Upon announcement of Turudić's appointment, president of Croatia Zoran Milanović described it as an attack on Croatian institutions. He went on to accuse Plenković of trying to place State's Attorney Office of the Republic of Croatia under the political control of current government. Opposition politician Dalija Orešković called appointment "an end of independent judicial system". Parliamentarians belonging to left wing We Can! party protested in front of Croatian Sabor while Turudić was voted in by a parliament majority. We Can! MP Ivana Kekin accused prime minister Plenković of taking the country to the course of Orban's Hungary and Vučić's Serbia. She also called Turudić "Croatian Democratic Unions's boy". We Can's! prime minister candidate Sandra Benčić announced organization of large protest against the appointment "on next Saturday". Meanwhile, 11 political parties also announced joining the protest.

Prime minister Plenković, on the other hand, defended the appointment of Turudić by saying that Turudić passed several security checks of Security and Intelligence Agency.
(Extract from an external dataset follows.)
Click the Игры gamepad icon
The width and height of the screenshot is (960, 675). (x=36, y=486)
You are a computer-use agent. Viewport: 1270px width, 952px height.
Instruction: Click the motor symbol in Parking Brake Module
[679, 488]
Parliamentary opposition asked for a thematic session of Sabor Judiciary Committee dedicated to Turudić issue, however, the ruling majority dismissed such idea and reiterated that Turudić was appointed "legally and transparent".

Nikola Grmoja, a distinguished member of The Bridge - an opposition conservative party declared that their party will not be joining the protest, albeit they support a citizens right to protest. According to him, the organizers signaled them that they are not welcome due to their beliefs about illegal migrations. Two days prior to the protest, another distinguished Bridge member Nino Raspudić talked about a future protest as a "left wing election campaign rally".

On 15 February 2024, president of High Criminal Court of Croatia, with approval of president Supreme court of Croatia filed a complaint against Ivan Turudić for breaking a Codex of judicial ethics. According to this report, Turudić met several times with people who were under investigation, thus violating the Codex.

== The protest ==
The protest started on 17 February 2024 at 11 am CET and gathered more than 5,000 people. The protesters demanded for "prevention of corruption, crime, embezzlement of funds" and "Croatian Democratic Union's usurpation of power". Some of the speakers on the protest included politicians Sandra Benčić, Dalija Orešković, Katarina Peović, Anka Mrak-Taritaš, Krešo Beljak, Peđa Grbin, Ivica Puljak, actor Janko Popović Volarić, singer Ivanka Mazurkijević, film producer and director Dana Budisavljević. During the protest, the leader of Social Democrats - Davorko Vidović - also expressed the "deepest respect to the sacrifice of Alexei Navalny".

== Reactions ==

- Prime minister of Croatia Andrej Plenković commented the protest by calling it "a rally of radical left" accompanied by "vulgar and primitive messages that come as a result of Milanović's savagery". He also called the rally "pro-Russian".
- Minister of Croatian War Veterans Tomo Medved stated that the only program of the protest was a hatred towards the Croatian Democratic Union and the government.
- Croatian philosopher and political analyst Žarko Puhovski gave the protest a mixed review by saying that the protest "wasn't a spectacular success", but it was success on 3 levels: by mobilizing significant number of people, being done on a decent level (with no vulgar messages) and by demonstrating that there is a potential to end the current situation.